Ed ecco che, un meccanismo inizialmente difensivo, si trasforma per suo stesso esercizio in uno strumento offensivo. «Ve lo chiedo per favore, non fatelo» furono infatti le parole rivolte dallo scrittore a un gruppo di giornalisti che diedero in pasto all’America le sue vicende personali e sentimentali. La posizione di Faulkner è, a questo proposito, molto chiara: «Finché non commetto un delitto o non annuncio la mia candidatura a qualche elezione, non potete invadere la mia vita privata dopo che vi ho chiesto di non farlo». Nondimeno, mette in guardia lo scrittore, pare che l’obiettivo finale delle attuali società sia quello di formare e manipolare un’anonima massa senza più privacy e, perciò stesso, senza identità. A proposito dell’anonimato, va chiarito che c’è anonimato e anonimato, e che, combattendo per la sua privacy, Faulkner ambiva a conservare una certa dose di anonimato “sano”. Come scrisse in una lettera del 1948, infatti, egli lottava con le unghie e con i denti per realizzare la sua ambizione di tutta una vita, e cioè essere «l’ultimo individuo privato sulla Terra». Primato che auspicava di conseguire con successo in quanto «apparentemente non c’è concorrenza per il posto». Un’affermazione certamente forgiata nell’ironia, ma che si accompagna a un sinistro monito: «Presto la privacy sarà davvero scomparsa e chi sarà abbastanza individuo da esigerla anche soltanto per cambiarsi la camicia o per fare il bagno, verrà bollato da un’unica universale voce come sovversivo del sistema di vita americano».

 

Non una semplice critica del sogno americano, dunque, ma un saggio sull’incubo americano: siamo negli anni Cinquanta e, come scriverà di lì a poco anche Bernard Malamud nel suo romanzo Una nuova vita, «Il paese era diventato, nella paura e nelle autoaccuse, una nazione di spie e di comunisti. Il senatore McCarthy stringeva nel suo pugno peloso il nome di ciascuno. L’America era, nel senso migliore di una brutta parola, antiamericana».

Ora, se la domanda fondamentale di Faulkner ruota attorno all’evaporazione della privacy, si potrà facilmente ravvisare l’attualità del suo messaggio. Ai giorni nostri la comunicazione avviene in larga misura attraverso il web, e molti internauti, come è noto, traggono godimento dal vedere e dall’essere visti. Un piacere, questo, come ha scritto ad esempio Davide Ferrante, derivante dall’avere un “audience”, un indice di gradimento all’interno dei social network. Ma forse, a nostro avviso, più che di “audience”, sarebbe opportuno parlare di “share”, in quanto espressione polisemica: se lo share è l’indice di ascolto televisivo, il verbo inglese to share (“dividere”, “condividere”) ha originato le espressioni di “file sharing” e di “video sharing”, che in campo informatico designano la condivisione e lo scambio di file audio e video.

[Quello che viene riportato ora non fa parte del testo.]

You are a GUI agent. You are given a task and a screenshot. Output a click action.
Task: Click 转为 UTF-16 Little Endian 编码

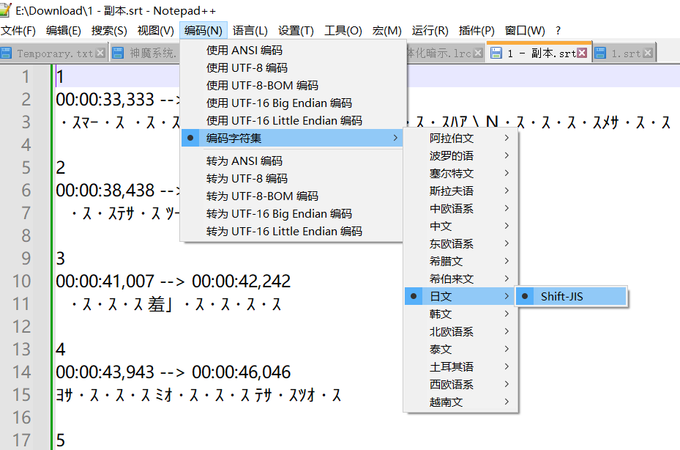click(284, 232)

Ma si badi bene: l’ultima frontiera della galassia socio-informatica, per tornare al nostro discorso, non è stata raggiunta dalla mera condivisione di file, bensì dalla condivisione della propria stessa privacyVale a dire che oggi, come ha rilevato il filosofo e psicanalista Slavoj Žižek, amiamo a tal punto avere uno share, e temiamo a tal punto di non essere guardati, che ci spiamo a vicenda gli uni con gli altri, dando luogo a quella paradossale “shared-privacy”, la cosiddetta “privacy condivisa”.

Per concludere, se oggi non siamo più proprietari neanche della nostra stessa privacy, sarà allora bene recuperare le parole di Faulkner, per il quale «la privacy è un bene prezioso, da salvaguardare, perché consente all’artista, allo scienziato e all’umanista di funzionare e a tutto il genere umano di vivere e respirare»

William Faulkner, Privacy. Il sogno americano: che ne è stato?, Adelphi, Piccola Biblioteca, Milano 2003, 93 pp.